:: TEXTAUSSCHNITT ::
Es gibt immer Dinge, die man besser hätte machen können, gleichwohl ist Kritik daran angebracht und legitim, auch wenn ich es - an Stelle des jeweiligen Designers - nicht besser gemacht hätte, darf ich sagen, wie es besser wäre.

Zum Beispiel bei:

Schon wieder ... Bücher!

Wer meine Auffassung von Design verstehen will, muß den "Geist" der folgenden Bücher kennen, daher auch hier einige Empfehlungen und eine Rezension zu [1].


Donald A. Norman: "Dinge des Alltags"

eine Buchvorstellung

Haben Sie Probleme mit Türen? Wissen Sie nie, ob man diese oder jene Tür nun drücken oder ziehen muß, damit sie den Weg freigibt ? Das ist normal, und tröstlich ist zudem, dass Millionen Menschen mit Ihnen diese Schwierigkeiten beim Umgang mit den "Dingen des Alltags" teilen. Nur selten findet man allerdings Zeitgenossen, die dies zugeben, weil sie glauben, nur sie selbst seien zu dumm, es richtig zu machen. Doch jetzt können wir alle aufatmen und Donald A. Normans Buch "Die Dinge des Alltags" lesen.

:: AUFGABE ::
Schreib den Text über Design und Normans Buch „Dinge des Alltags“ weiter. Fang direkt nach seinem letzten Satz an.

:: GESAMMELTES MATERIAL ::
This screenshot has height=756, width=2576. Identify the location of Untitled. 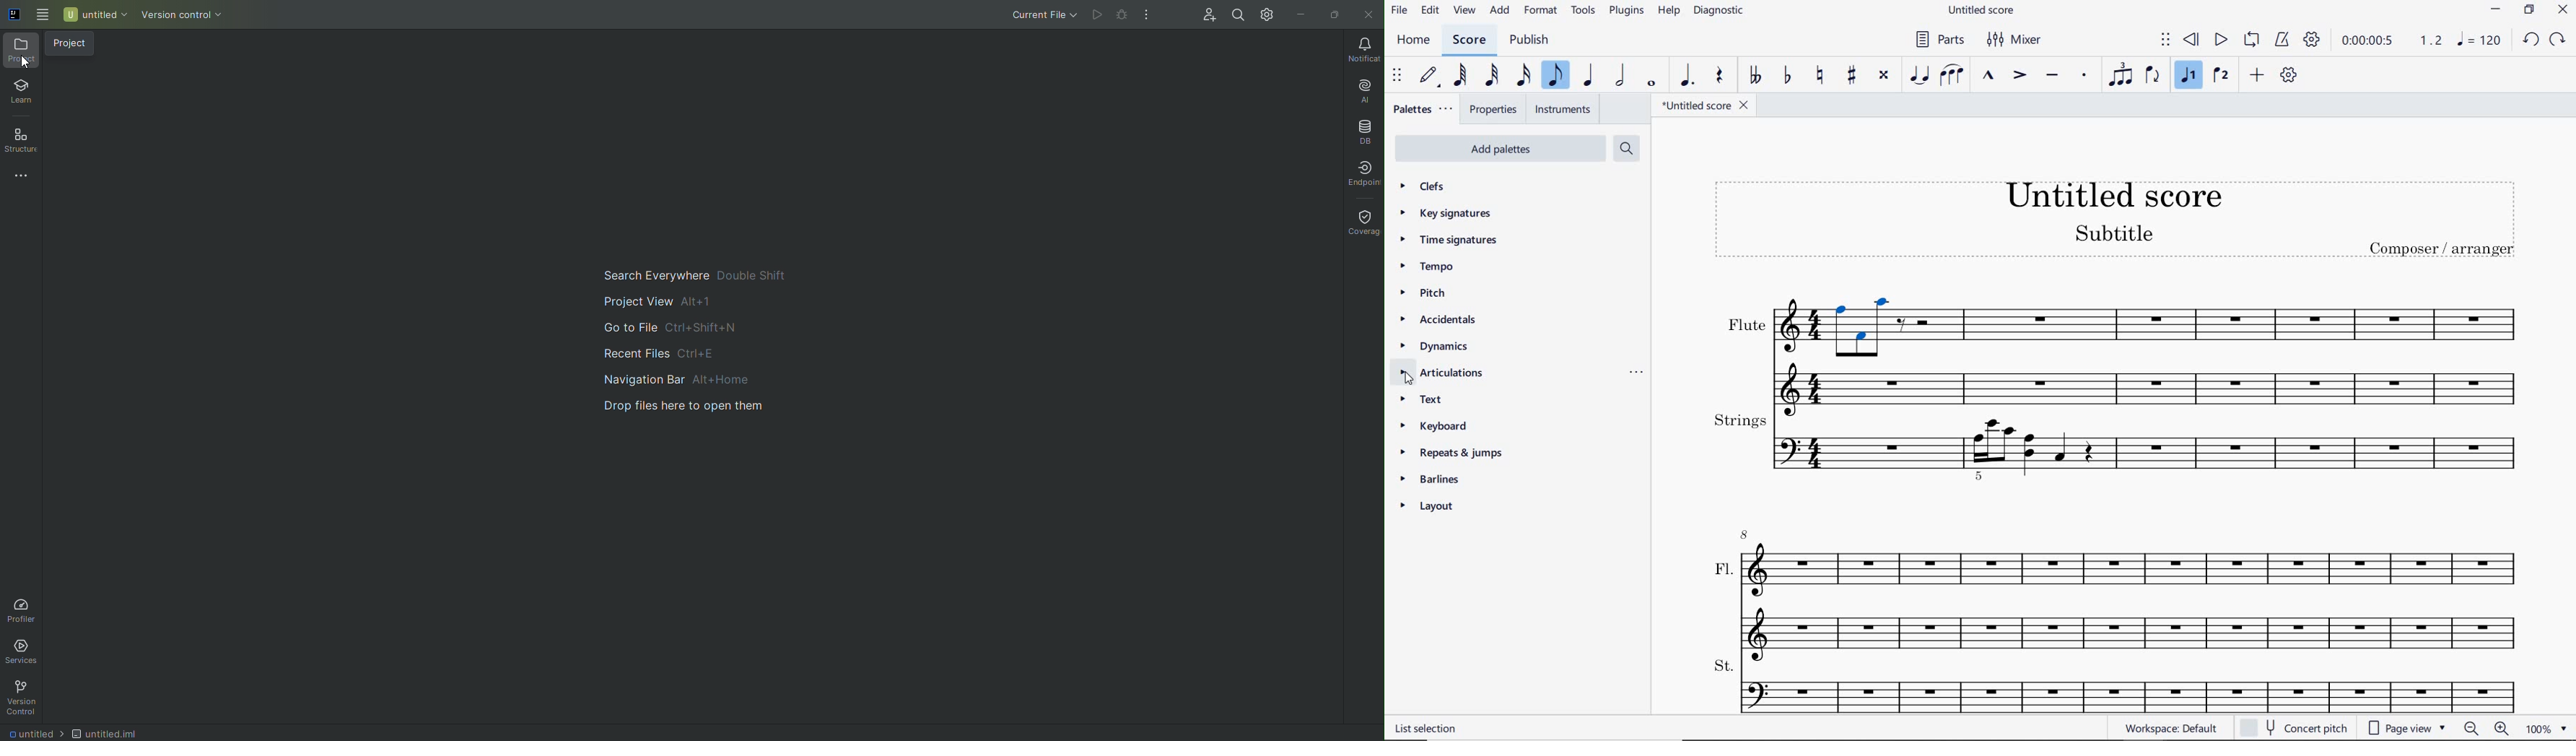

:: ERGEBNIS ::
"Gutes Design und Psychologie von Gebrauchsgegenständen" so der Untertitel, läßt eher auf ein Fachbuch für Designer und Verhaltensforscher schließen, aber Donald A. Norman überrascht den Leser mit einer fesselnden Einführung in die Designwissenschaft, die deshalb kaum aus der Hand zu legen ist, weil man sich ständig wiedererkennt und anhand einfachster Beispiele erklärt wird, was denn Design überhaupt bedeutet. So heißt denn auch das erste Kapitel noch fast ketzerisch "Die Psychopathologie der alltäglichen Dinge" bis dem Leser ein Weg zum Ideal - das ist für Norman das "benutzer-orientierte Design" - aufgezeigt wird.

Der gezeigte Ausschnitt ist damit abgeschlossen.